Source data Block Start

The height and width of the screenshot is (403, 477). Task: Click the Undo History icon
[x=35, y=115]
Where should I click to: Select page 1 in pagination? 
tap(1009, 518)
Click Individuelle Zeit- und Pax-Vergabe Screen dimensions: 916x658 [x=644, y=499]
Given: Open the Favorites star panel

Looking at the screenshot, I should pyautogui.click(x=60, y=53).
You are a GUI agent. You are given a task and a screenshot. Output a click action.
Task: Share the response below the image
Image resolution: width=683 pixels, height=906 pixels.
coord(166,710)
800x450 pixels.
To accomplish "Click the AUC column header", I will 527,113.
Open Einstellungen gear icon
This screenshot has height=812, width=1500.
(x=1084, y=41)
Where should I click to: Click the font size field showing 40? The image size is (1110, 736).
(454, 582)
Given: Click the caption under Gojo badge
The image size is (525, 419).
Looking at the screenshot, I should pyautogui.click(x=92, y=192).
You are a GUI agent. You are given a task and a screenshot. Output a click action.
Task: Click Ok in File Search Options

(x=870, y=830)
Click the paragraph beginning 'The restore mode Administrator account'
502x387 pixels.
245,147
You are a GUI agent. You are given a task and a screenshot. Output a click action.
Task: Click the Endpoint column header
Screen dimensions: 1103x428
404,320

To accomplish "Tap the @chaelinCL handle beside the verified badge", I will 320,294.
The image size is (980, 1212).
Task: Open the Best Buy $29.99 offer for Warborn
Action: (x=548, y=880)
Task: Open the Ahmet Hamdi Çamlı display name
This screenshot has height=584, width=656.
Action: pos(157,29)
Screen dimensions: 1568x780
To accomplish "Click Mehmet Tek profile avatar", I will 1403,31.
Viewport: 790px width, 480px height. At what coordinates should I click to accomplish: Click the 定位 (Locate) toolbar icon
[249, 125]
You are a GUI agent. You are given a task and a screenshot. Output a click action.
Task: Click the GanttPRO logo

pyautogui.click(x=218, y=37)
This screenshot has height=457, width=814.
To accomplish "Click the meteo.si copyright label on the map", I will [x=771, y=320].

Source data Block End

Work item>
Beginning with the first line above, transcribe all of the data exactly.

Problem solution>
The height and width of the screenshot is (403, 477). Task: Click the Undo History icon
[x=35, y=115]
Where should I click to: Select page 1 in pagination? 
tap(1009, 518)
Click Individuelle Zeit- und Pax-Vergabe Screen dimensions: 916x658 [x=644, y=499]
Given: Open the Favorites star panel

Looking at the screenshot, I should pyautogui.click(x=60, y=53).
You are a GUI agent. You are given a task and a screenshot. Output a click action.
Task: Share the response below the image
Image resolution: width=683 pixels, height=906 pixels.
coord(166,710)
800x450 pixels.
To accomplish "Click the AUC column header", I will 527,113.
Open Einstellungen gear icon
This screenshot has height=812, width=1500.
(x=1084, y=41)
Where should I click to: Click the font size field showing 40? The image size is (1110, 736).
(454, 582)
Given: Click the caption under Gojo badge
The image size is (525, 419).
Looking at the screenshot, I should pyautogui.click(x=92, y=192).
You are a GUI agent. You are given a task and a screenshot. Output a click action.
Task: Click Ok in File Search Options

(x=870, y=830)
Click the paragraph beginning 'The restore mode Administrator account'
502x387 pixels.
245,147
You are a GUI agent. You are given a task and a screenshot. Output a click action.
Task: Click the Endpoint column header
Screen dimensions: 1103x428
404,320

To accomplish "Tap the @chaelinCL handle beside the verified badge", I will 320,294.
The image size is (980, 1212).
Task: Open the Best Buy $29.99 offer for Warborn
Action: (x=548, y=880)
Task: Open the Ahmet Hamdi Çamlı display name
This screenshot has height=584, width=656.
Action: pos(157,29)
Screen dimensions: 1568x780
To accomplish "Click Mehmet Tek profile avatar", I will 1403,31.
Viewport: 790px width, 480px height. At what coordinates should I click to accomplish: Click the 定位 (Locate) toolbar icon
[249, 125]
You are a GUI agent. You are given a task and a screenshot. Output a click action.
Task: Click the GanttPRO logo

pyautogui.click(x=218, y=37)
This screenshot has height=457, width=814.
To accomplish "Click the meteo.si copyright label on the map", I will [x=771, y=320].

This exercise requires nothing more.